Galactosamine-induced fulminant hepatic necrosis in unanesthetized canines



A large animal model of fulminant hepatic necrosis is necessary to test the efficacy of artificial liver support systems. A recent model was developed using D-galactosamine in anesthetized dogs. Because of the difficulties encountered with prolonged anesthesia, a similar protocol was used in 10 unanesthetized dogs. Intravenous infusions of D-galactosamine (1.0 to 1.5 gm/kg) did not result in uniform death of all animals at 72 hours or development of hypoglycemia. Severe hepatic necrosis was observed in all animals, but residual hepatocyte viability was evident in some. All animals developed severe consumption coagulopathy with histological evidence of disseminated intravascular coagulation (DIC) in four. A clinical picture characteristic of endotoxic shock was observed in most animals as a terminal event.

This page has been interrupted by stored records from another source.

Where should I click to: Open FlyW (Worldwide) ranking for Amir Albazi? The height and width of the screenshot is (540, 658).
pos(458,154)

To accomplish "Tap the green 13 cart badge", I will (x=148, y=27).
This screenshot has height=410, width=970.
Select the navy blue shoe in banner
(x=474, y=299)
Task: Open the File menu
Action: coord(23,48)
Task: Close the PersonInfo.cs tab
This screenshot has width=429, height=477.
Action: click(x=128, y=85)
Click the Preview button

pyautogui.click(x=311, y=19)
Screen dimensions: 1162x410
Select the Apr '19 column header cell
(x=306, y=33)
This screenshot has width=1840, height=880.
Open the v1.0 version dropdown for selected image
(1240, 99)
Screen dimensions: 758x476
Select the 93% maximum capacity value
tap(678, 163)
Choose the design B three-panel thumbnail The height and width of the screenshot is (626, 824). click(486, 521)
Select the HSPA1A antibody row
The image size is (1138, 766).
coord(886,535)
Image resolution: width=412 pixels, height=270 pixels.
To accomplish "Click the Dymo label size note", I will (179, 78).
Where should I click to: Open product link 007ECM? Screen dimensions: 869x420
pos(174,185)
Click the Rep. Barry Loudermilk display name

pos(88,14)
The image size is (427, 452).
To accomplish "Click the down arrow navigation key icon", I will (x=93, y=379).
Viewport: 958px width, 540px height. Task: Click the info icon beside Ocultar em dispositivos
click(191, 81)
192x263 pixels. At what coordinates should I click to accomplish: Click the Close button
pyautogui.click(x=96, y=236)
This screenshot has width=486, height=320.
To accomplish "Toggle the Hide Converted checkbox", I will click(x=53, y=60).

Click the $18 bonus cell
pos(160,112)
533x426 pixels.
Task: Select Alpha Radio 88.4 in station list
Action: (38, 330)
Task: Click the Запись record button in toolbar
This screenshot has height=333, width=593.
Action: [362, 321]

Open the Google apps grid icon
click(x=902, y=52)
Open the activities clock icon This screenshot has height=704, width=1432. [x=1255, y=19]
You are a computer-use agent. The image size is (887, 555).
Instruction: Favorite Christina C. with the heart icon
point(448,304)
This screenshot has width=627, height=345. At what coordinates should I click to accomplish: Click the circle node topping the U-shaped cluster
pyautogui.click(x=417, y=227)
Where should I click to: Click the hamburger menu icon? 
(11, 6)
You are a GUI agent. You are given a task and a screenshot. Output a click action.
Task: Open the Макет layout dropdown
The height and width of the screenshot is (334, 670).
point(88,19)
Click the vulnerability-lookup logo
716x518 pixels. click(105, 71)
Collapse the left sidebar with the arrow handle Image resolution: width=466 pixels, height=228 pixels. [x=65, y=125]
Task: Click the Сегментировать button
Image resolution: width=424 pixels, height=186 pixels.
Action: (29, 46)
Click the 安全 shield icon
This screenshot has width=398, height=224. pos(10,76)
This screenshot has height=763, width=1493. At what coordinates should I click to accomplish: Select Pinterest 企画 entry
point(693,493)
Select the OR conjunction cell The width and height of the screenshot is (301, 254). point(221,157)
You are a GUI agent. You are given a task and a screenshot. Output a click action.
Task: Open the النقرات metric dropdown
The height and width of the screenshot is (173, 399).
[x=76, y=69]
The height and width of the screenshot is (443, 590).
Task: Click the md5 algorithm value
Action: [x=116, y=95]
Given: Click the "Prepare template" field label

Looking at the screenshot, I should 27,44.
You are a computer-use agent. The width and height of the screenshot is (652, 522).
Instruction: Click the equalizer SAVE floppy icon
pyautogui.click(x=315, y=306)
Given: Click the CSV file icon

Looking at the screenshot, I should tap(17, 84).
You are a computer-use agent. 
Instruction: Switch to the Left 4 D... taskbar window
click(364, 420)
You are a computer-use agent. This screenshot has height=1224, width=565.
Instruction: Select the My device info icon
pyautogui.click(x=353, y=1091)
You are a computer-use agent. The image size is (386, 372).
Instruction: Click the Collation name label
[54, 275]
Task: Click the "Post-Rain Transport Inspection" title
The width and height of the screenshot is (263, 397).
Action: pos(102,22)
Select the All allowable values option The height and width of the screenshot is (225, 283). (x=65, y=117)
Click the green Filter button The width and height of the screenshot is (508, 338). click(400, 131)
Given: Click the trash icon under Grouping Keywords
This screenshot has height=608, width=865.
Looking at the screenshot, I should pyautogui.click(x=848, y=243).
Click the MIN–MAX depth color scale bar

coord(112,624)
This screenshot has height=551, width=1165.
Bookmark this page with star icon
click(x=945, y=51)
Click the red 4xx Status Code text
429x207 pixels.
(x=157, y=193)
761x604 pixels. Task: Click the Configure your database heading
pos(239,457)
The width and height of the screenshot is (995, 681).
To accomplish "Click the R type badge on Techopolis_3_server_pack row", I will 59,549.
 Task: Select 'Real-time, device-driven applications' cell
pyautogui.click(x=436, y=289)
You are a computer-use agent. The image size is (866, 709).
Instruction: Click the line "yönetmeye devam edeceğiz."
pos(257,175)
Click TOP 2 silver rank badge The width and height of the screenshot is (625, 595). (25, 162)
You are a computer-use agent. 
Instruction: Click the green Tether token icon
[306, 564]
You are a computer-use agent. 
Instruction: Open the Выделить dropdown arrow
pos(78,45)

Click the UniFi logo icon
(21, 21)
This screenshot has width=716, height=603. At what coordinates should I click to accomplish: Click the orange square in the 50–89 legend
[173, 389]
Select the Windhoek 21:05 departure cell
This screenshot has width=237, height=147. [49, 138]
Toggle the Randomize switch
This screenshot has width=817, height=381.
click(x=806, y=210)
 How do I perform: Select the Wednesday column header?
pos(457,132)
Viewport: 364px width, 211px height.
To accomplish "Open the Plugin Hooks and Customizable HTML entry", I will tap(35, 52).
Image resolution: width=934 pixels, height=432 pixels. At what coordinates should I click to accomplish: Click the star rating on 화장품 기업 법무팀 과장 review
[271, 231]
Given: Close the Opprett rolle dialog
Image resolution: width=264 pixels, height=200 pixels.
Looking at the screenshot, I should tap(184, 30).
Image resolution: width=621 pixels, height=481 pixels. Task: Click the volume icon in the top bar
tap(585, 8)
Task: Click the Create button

The presence of endotoxin was confirmed in all dogs tested after 12 hours (7/10). The differences observed between this model and the anesthetized model are probably because of the toxic synergism between halothane and D-galactosamine. Neither model seems satisfactory for the testing of artificial liver support systems. The halothane model requires extremely long periods of anesthesia and mechanical ventilation. The present model does not cause uniform or universal death of the animals within 3 days. Foremost, both models result in DIC and endotoxic shock, neither of which is likely to respond to bioartificial liver support or treatment with conventional dialysis membranes.